Задание - Как, согласно тексту о власти и насилии, Павел Когоут определил «свободного гражданина»?

Ни одно из свойств творческой способности не может быть адекватно выражено в метафорах, заимствованных у жизненного процесса. Зачатие и рождение – не творческие действия, точно так же как смерть не есть уничтожающее действие; и то и другое – лишь разные фазы одного и того же вечно повторяющегося цикла, в котором все живые существа удерживаются словно под заклятьем. Ни насилие, ни власть не являются природным феноменом, т. е. проявлением жизненного процесса; они принадлежат к политической сфере человеческих дел, принципиальная человечность которых гарантирована человеческой способностью к действию, способностью начинать нечто новое. И я полагаю, что можно показать, что никакая другая человеческая способность не пострадала до такой степени от прогресса современной эпохи, ибо прогресс, как мы стали его понимать, означает рост, неумолимый процесс умножения и увеличения. Чем больше становится страна в рассуждении населения, предметов и имуществ, тем больше будет нужда в администрации, а вместе с ней – в анонимной власти администраторов. Павел Когоут, чешский автор, в разгар чехословацкого эксперимента со свободой определил «свободного гражданина» как «Гражданина-Соправителя». Он имел в виду не более и не менее как «демократию участия», о которой мы так много слышим в последние годы на Западе. Когоут добавил, что сегодня мир больше всего нуждается в «новом примере», если «мы не хотим, чтобы следующее тысячелетие стало эрой сверхцивилизованных обезьян» или, еще хуже, «человек превратится в цыпленка или крысу под управлением элиты, черпающей власть из мудрых советов интеллектуальных помощников», которые действительно верят, что члены экспертных советов – это мыслители и что компьютеры могут мыслить; «эти советы могут оказаться невероятно пагубными и, вместо того чтобы решать человеческие задачи, будут решать совершенно абстрактные проблемы, непредсказуемым образом преображенные в искусственном разуме»

Записи для поиска элементов
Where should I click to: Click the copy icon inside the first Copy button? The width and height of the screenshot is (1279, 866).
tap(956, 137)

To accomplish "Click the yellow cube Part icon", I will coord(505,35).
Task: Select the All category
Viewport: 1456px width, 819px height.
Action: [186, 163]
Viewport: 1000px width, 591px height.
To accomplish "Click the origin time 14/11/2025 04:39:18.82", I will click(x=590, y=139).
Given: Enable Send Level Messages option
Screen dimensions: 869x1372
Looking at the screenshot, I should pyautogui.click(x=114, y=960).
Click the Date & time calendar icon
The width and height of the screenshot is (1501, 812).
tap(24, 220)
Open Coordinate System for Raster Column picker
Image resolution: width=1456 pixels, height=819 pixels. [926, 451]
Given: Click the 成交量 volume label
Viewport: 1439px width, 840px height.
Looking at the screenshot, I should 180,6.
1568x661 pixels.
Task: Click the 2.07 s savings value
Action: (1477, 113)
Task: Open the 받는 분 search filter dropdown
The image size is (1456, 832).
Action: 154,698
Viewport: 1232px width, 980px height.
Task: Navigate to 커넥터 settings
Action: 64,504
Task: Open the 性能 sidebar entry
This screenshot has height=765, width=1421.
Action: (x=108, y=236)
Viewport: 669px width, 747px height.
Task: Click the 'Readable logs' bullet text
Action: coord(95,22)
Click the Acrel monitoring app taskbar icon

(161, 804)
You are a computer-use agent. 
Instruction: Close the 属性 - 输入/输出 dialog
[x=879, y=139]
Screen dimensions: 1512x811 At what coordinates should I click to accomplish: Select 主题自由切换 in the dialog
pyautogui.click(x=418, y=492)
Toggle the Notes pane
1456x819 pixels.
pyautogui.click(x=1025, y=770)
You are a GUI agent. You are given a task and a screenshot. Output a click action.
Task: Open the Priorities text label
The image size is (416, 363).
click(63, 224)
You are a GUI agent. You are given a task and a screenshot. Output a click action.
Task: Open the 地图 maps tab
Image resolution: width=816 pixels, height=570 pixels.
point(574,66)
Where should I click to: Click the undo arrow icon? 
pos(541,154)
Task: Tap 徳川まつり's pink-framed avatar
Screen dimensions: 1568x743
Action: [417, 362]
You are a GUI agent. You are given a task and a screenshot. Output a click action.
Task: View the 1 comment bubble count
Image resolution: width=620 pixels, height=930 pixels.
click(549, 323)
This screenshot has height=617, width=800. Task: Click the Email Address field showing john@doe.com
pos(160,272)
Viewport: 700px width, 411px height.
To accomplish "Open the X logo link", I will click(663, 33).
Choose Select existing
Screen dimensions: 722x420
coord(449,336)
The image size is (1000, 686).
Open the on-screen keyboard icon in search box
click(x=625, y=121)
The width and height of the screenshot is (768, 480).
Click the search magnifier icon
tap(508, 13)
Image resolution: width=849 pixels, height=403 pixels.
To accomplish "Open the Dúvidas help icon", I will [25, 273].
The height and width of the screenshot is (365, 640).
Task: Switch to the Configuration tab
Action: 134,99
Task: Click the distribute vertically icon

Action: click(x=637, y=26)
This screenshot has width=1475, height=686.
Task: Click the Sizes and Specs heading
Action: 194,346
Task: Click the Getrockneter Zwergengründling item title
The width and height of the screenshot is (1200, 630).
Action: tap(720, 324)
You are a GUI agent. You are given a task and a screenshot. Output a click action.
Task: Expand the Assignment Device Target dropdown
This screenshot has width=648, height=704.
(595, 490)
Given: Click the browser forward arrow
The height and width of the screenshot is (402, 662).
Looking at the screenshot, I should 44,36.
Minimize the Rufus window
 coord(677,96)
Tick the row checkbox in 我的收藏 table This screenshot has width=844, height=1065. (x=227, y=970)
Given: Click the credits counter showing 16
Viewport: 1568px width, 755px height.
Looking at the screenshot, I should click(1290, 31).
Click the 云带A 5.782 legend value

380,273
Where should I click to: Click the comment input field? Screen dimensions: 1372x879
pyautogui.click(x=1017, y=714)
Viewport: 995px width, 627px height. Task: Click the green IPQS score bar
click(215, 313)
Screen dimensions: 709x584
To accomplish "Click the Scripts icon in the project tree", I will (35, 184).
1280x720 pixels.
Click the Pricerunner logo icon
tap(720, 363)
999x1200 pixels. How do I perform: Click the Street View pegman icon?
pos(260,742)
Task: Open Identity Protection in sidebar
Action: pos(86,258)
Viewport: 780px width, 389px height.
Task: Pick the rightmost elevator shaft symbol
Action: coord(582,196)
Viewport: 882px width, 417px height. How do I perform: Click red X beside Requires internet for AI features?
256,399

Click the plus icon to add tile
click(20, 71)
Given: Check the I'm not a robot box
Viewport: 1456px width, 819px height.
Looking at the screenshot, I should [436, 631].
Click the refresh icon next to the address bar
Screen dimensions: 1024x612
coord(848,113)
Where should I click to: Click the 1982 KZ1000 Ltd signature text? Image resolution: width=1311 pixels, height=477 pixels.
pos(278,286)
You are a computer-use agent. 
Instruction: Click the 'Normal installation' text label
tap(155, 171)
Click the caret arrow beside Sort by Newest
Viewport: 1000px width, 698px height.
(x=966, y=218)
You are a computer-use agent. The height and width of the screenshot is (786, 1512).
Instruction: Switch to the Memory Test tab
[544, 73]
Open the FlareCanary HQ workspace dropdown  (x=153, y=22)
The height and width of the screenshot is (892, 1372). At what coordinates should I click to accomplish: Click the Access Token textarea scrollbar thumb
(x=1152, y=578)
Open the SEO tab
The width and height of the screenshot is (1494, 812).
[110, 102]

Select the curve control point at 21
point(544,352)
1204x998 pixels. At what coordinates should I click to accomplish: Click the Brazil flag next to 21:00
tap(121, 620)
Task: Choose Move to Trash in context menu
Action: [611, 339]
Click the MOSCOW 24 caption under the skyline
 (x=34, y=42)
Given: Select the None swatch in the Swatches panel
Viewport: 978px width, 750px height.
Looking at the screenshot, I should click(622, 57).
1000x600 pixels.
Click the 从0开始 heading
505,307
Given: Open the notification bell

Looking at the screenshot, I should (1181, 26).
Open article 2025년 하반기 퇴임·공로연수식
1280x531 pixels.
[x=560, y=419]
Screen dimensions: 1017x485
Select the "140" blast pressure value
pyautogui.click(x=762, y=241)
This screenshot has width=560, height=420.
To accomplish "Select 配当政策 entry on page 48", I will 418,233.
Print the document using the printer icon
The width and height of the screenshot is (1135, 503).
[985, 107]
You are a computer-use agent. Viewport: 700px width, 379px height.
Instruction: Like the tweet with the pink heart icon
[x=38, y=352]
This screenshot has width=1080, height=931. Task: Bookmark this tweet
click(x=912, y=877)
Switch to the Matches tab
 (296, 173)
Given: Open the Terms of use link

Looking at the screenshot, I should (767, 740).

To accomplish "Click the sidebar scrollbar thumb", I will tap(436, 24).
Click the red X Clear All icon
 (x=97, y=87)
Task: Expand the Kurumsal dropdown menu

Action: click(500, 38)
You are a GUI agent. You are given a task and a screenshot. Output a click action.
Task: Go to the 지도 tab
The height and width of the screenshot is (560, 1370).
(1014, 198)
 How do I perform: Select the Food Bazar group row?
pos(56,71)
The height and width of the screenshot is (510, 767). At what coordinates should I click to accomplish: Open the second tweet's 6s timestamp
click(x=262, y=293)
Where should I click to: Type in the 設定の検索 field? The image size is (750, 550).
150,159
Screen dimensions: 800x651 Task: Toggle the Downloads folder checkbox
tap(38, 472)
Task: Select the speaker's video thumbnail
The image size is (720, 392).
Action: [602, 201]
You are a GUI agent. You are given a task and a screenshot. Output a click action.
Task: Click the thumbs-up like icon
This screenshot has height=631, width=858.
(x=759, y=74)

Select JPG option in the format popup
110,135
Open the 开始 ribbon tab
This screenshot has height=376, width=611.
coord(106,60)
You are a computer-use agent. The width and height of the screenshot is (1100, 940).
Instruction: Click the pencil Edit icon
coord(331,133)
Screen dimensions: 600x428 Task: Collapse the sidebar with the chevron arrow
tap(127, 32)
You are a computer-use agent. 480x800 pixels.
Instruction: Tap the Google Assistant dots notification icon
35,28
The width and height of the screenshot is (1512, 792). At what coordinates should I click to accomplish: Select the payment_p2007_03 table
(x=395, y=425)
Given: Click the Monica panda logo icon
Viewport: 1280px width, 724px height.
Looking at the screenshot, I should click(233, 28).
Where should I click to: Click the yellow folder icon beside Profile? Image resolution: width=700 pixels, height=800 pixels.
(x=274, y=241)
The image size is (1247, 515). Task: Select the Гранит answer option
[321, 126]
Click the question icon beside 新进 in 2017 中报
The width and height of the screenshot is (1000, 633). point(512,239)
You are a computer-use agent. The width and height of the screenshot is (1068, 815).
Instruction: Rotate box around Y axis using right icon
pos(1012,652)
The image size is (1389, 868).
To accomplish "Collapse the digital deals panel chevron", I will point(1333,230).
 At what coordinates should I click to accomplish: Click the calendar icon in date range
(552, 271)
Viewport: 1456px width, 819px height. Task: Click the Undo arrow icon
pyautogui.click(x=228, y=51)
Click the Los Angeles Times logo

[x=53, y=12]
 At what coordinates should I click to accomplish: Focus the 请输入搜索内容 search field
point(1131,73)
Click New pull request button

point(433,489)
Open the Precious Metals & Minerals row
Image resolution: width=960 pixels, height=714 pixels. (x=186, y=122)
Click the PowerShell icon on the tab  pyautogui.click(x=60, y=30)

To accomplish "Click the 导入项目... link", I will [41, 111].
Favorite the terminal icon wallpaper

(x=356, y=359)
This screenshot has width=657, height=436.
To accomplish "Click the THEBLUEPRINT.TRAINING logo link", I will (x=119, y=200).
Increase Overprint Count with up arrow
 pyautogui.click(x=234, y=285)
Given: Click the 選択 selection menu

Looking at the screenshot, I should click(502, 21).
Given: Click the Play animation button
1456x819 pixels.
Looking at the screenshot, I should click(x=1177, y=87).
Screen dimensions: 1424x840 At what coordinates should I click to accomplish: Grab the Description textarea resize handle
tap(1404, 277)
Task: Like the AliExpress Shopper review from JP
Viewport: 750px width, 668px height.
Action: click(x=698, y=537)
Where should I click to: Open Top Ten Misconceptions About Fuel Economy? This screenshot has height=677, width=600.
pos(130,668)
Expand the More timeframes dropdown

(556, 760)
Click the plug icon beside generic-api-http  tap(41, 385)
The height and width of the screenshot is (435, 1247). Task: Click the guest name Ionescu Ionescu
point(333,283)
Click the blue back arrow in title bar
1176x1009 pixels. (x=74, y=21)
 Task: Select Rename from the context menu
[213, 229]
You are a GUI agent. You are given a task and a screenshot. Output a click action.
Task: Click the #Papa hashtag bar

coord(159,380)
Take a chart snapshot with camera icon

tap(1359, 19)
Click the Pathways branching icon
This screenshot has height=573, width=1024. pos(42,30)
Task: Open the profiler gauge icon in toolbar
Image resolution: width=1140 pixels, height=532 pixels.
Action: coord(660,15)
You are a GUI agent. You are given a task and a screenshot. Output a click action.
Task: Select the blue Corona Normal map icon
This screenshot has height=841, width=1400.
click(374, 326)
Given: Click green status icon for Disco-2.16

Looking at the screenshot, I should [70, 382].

Решение задачи - Павел Когоут определил «свободного гражданина» как «Гражданина-Соправителя».